Camminare più velocemente allunga la vita: lo conferma uno studio

Camminare velocemente migliora la funzione cardiaca, l’apporto di ossigeno e aiuta a controllare peso e composizione corporea

Aumentare il ritmo della camminata quotidiana può ridurre significativamente il rischio di mortalità. È quanto emerge da uno studio pubblicato sull’American Journal of Preventive Medicine e condotto da ricercatori della Vanderbilt University, guidati da Wei Zheng e Lili Liu. L’analisi ha coinvolto 79.856 individui, prevalentemente neri e a basso reddito, monitorati attraverso il Southern Community Cohort Study in 12 stati americani.

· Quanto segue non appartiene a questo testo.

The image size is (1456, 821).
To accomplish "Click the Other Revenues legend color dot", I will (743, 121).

I partecipanti hanno riferito quanto camminavano ogni giorno e a quale velocità. Collegando questi dati al National Death Index, gli scienziati hanno scoperto che camminare a passo sostenuto anche solo 15 minuti al giorno riduceva la mortalità totale di quasi il 20%, un beneficio superiore rispetto a camminare lentamente per tre ore. L’effetto positivo si è rivelato particolarmente forte contro le malattie cardiovascolari e indipendente da altri livelli di attività fisica nel tempo libero.

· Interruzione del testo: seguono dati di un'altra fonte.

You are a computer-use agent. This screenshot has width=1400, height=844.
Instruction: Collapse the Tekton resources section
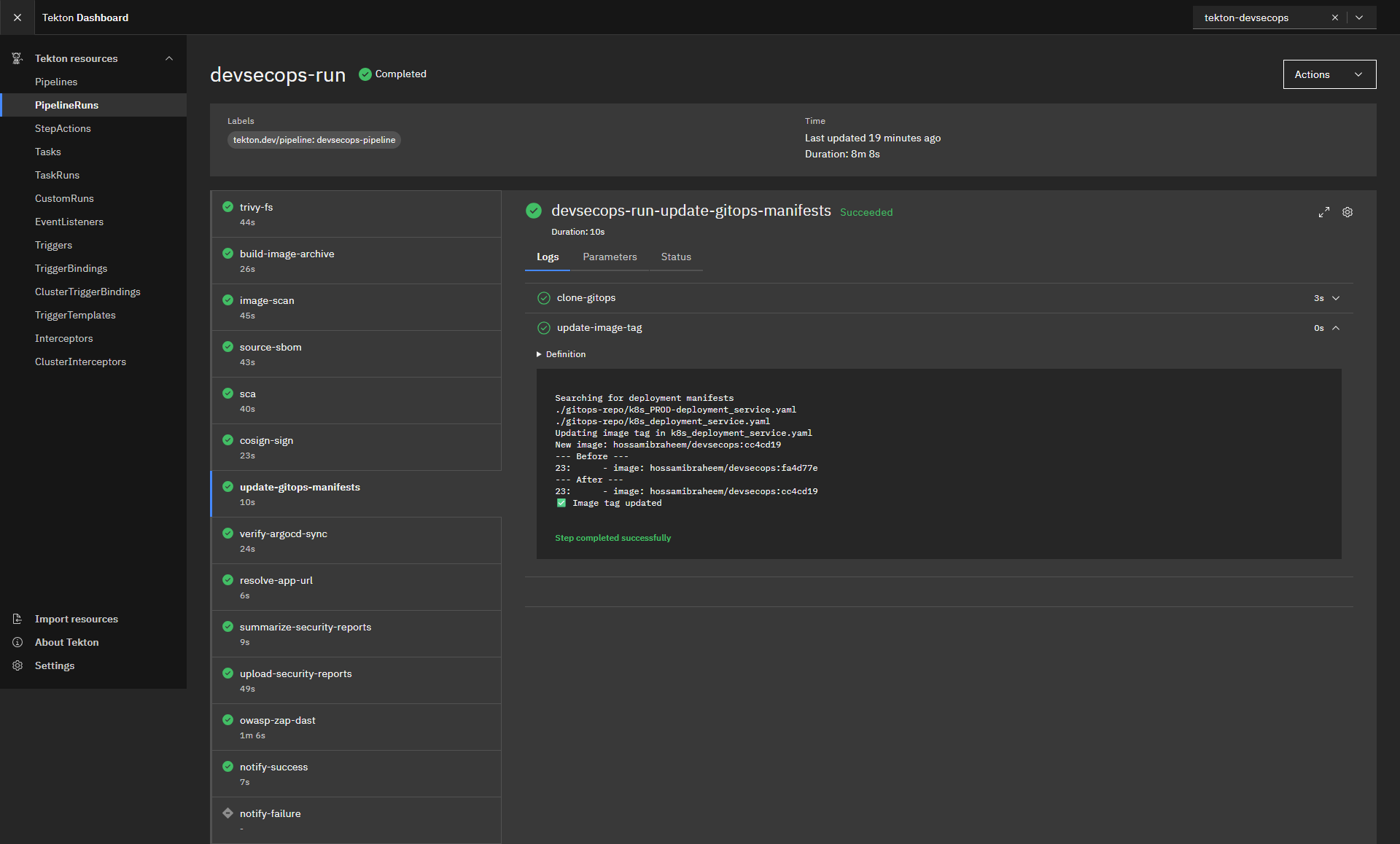[169, 58]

Secondo Zheng, la camminata veloce migliora la funzione cardiaca, l’apporto di ossigeno e aiuta a controllare peso e composizione corporea. Liu sottolinea l’importanza di promuovere questa abitudine attraverso campagne di salute pubblica, rendendo la camminata veloce accessibile a tutti, come strumento semplice ed efficace per migliorare l’equità e i risultati sanitari nelle comunità.